Making Strong Alloys Ductile and Hydrogen-Tolerant through Engineering Gradient Nanostructures

September 29th, 2023

R&D Focus Areas:
Hydrogen embrittlement, Advanced manufacturing

Lead Organisation:
The University of Sydney

Partners:
The University of Queensland

Status:
Active

Start date:
January 2023

Completion date:
December 2026

Key contacts:
Xianghai An (xianghai.an@sydney.edu.au)

Funding:
Australian Research Council (Discovery Project)
Sydney Nano Institute Kickstarter funding

Project total cost:
Approximately AUD$800,000 – combined cash and in-kind contribution

 Project summary description:
High-performance alloys are the backbone of decarbonising innovations in manufacturing, infrastructure, energy, and transportation. There is an accelerated demand for high-strength materials to produce lighter, more-reliable structural components. Stronger alloys will substantially improve mechanical and energy efficiencies, which can benefit our economy and environment directly.

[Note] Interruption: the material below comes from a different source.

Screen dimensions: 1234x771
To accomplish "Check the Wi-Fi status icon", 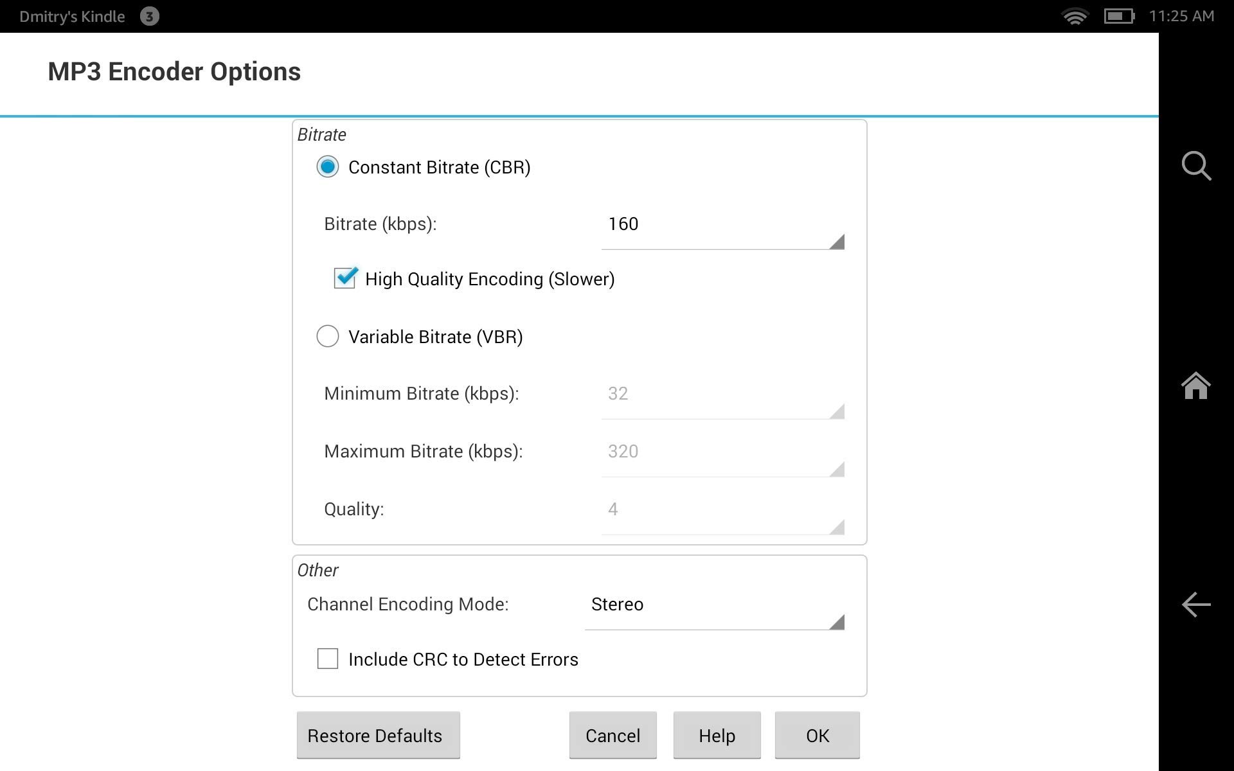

However, high-strength materials typically have low ductility and are more vulnerable to fracture. Furthermore, they are also particularly susceptible to hydrogen embrittlement (HE) in many service environments for renewable energy applications such as hydrogen transportation and the bearings of wind turbines.

Hydrogen-induced embrittlement can lead to unpredictable and catastrophic failures at relatively low applied stresses. These critical shortcomings cause serious safety concerns but cannot be readily addressed by traditional materials development approaches that generally render materials property trade-offs between strength and ductility/HE resistance. Therefore, a novel design strategy is needed to produce strong, ductile, and hydrogen-compatible alloys to meet the increasingly stringent property demands for engineering applications, especially for the evolving hydrogen-based industries.

Gradient structures are an emerging material-design paradigm inspired by nature that has great potential to overcome these alloy design trade-offs. This project aims to develop an innovative design strategy of gradient segregation engineering (GSE) to produce high-performance alloys by synergistically introducing a chemical gradient via grain boundary (GB) segregation and a physical gradient by nanostructure control.

The novel GSE will entail a synergy of multiscale strengthening mechanisms that offer an exceptional strength-ductility combination and simultaneously enable the hierarchical HE-resisting mechanisms to notably enhance the hydrogen tolerance.

The specific aims of this project are:

  • Tailor gradient nanostructures and solute segregations to achieve an optimal combination of high strength, high ductility, and high HE resistance in Fe-Mn steels to demonstrate this novel material-design strategy.
  • Elucidate how the GSE can subtly activate and coordinate multiple strengthening and toughening mechanisms over different length scales that enable an exceptional combination of strength, ductility, and HE resistance.
  • Develop a new correlative characterisation protocol to quantify how the solute segregation at GBs regulates the local plasticity using atom probe tomography (APT) after in-situ deformation testing in a transmission electron microscope (TEM), establishing the robust structure-chemistry-properties relationships for GSE materials.
  • Quantitatively determine the HE resistance of bulk GSE materials via macroscopic mechanical testing and the measurement of hydrogen retention and permeability.
  • Quantitatively verify the susceptibility of local microstructural features to hydrogen-induced damage via the newly developed cryo-APT and micromechanical testing to depict the precise HE-resisting mechanism.

Higher degree studies supported:
Two PhD students and two Master of Philosophy students at The University of Sydney are supported by this project.
One PhD student at The University of Queensland is supported by this project.